## Task instructions
Report back each line of the records that contains the string "badge".
+ + + + + + +
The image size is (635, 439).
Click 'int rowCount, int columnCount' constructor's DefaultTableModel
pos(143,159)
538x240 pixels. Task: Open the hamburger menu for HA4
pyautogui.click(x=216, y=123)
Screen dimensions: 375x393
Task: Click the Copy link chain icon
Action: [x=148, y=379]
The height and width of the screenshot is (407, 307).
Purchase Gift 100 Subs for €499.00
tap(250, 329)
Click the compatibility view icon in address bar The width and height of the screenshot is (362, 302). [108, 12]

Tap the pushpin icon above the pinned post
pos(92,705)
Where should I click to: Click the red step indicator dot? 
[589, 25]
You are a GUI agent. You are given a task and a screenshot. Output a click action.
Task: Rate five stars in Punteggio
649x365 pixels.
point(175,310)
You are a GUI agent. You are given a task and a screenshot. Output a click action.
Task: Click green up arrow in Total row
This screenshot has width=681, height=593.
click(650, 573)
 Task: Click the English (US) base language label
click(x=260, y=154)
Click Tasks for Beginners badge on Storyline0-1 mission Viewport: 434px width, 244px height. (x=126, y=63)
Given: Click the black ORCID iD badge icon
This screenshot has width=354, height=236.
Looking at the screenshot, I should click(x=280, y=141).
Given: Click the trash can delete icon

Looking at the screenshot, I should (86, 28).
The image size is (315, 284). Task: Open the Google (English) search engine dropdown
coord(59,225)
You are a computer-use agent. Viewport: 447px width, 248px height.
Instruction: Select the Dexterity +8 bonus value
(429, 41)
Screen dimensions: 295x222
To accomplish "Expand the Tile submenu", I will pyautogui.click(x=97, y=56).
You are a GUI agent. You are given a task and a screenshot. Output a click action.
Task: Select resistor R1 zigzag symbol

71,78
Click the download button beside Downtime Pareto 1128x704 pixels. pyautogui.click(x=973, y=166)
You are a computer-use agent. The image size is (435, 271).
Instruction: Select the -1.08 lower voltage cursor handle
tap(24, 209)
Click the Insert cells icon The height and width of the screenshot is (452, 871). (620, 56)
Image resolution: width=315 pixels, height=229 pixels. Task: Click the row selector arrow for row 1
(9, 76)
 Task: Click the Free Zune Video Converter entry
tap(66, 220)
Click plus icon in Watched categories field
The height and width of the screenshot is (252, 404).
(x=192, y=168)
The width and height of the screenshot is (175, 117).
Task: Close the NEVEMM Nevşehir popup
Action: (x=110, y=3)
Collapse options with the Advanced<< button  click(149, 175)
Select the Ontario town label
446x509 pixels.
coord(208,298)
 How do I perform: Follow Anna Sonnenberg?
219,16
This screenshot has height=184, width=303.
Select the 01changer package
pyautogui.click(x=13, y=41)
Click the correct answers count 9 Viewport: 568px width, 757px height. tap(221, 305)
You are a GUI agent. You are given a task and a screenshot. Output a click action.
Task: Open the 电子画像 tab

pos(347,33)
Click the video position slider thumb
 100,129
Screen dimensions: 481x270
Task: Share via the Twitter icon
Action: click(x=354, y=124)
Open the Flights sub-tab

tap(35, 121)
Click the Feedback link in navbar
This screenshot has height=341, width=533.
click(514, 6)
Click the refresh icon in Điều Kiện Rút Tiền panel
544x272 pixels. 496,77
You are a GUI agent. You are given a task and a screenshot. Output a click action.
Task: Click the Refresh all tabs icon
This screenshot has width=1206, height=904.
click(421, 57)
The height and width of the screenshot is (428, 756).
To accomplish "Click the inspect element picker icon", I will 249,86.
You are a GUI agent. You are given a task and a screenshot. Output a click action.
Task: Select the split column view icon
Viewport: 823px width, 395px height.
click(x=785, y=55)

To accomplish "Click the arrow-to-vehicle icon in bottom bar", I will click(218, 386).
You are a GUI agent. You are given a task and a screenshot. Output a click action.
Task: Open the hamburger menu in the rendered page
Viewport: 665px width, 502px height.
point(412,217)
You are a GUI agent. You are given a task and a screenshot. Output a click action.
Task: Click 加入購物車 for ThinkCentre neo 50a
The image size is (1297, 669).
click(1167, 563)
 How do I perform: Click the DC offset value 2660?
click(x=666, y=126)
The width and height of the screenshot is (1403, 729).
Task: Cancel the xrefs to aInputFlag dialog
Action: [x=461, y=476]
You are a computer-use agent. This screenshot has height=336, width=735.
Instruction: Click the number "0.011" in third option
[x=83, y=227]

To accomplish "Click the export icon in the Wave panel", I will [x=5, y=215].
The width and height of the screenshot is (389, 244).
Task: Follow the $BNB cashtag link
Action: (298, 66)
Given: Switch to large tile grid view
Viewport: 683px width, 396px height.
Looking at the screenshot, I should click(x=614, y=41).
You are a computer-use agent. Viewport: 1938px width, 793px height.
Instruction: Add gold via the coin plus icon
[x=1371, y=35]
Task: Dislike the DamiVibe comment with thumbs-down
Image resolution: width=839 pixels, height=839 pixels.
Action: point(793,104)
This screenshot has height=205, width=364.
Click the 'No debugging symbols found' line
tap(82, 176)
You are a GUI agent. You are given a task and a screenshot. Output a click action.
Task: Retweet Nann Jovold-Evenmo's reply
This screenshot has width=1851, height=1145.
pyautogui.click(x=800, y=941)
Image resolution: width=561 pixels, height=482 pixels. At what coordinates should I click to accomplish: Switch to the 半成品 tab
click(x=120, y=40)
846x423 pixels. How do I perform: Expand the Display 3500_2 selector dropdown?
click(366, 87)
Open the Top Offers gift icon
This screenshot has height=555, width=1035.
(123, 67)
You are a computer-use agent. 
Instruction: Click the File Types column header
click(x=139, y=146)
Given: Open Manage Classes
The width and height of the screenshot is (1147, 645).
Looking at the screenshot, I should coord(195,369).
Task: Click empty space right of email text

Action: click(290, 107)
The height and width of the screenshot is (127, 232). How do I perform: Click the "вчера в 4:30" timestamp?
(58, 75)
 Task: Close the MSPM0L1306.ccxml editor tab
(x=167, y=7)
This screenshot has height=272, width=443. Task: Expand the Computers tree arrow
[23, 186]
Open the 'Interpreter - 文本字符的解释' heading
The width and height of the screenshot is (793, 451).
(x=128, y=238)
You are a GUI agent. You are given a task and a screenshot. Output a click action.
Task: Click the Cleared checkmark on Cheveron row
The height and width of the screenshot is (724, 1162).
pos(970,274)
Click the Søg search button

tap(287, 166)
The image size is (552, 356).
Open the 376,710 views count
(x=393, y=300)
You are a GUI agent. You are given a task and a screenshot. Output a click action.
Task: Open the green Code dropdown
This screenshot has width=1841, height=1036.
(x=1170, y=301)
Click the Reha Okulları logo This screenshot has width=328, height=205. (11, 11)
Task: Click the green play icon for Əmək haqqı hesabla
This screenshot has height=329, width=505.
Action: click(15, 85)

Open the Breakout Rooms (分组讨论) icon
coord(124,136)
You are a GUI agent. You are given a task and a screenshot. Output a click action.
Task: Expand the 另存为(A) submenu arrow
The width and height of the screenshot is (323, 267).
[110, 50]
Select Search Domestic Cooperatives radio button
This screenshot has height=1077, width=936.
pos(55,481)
+ + + + + + +
## Result of this task
Click Tasks for Beginners badge on Storyline0-1 mission Viewport: 434px width, 244px height. (x=126, y=63)
Given: Click the black ORCID iD badge icon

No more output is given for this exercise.